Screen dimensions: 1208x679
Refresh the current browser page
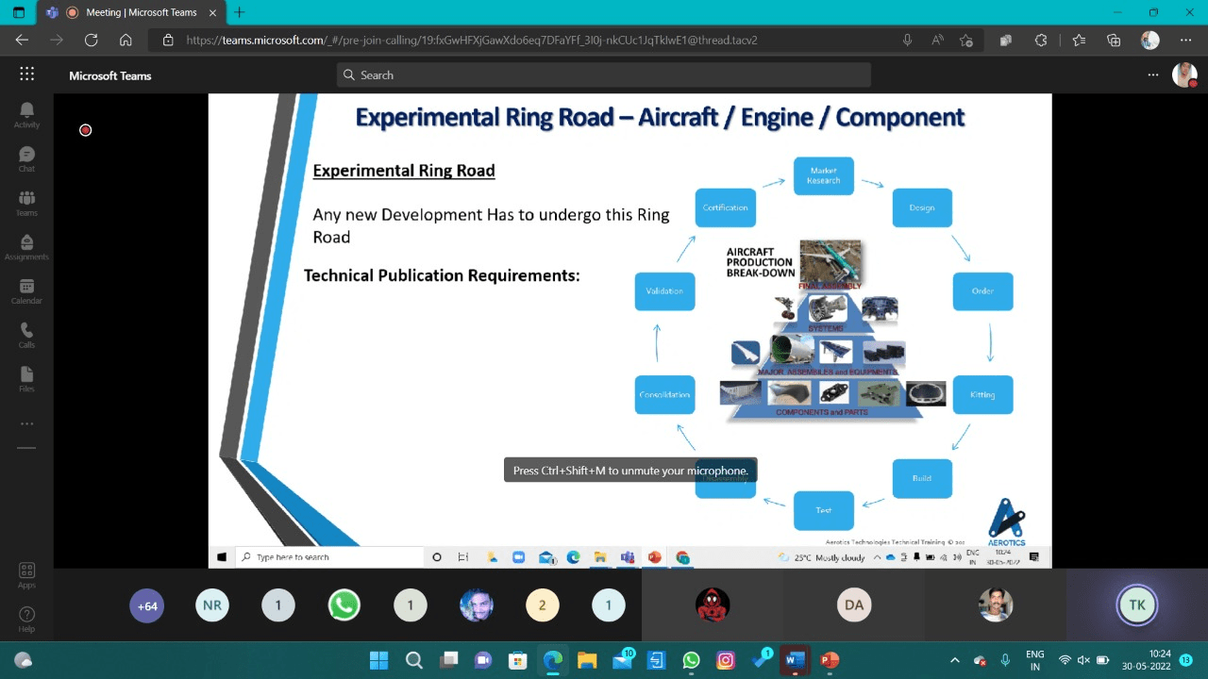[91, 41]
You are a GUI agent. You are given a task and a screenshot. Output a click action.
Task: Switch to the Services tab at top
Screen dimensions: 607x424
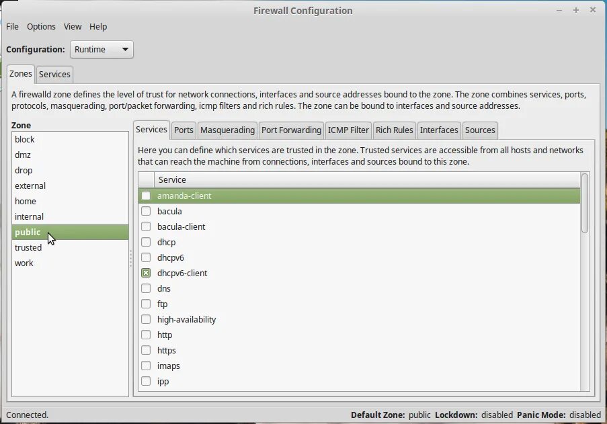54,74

◆ Goal of the exercise:
Transcribe nothing but the lines from the one containing "Task: Switch to the Services tab at top" through the final line of the records, exactly as written and without pictures.

◆ Solution to this problem:
Task: Switch to the Services tab at top
Screen dimensions: 607x424
54,74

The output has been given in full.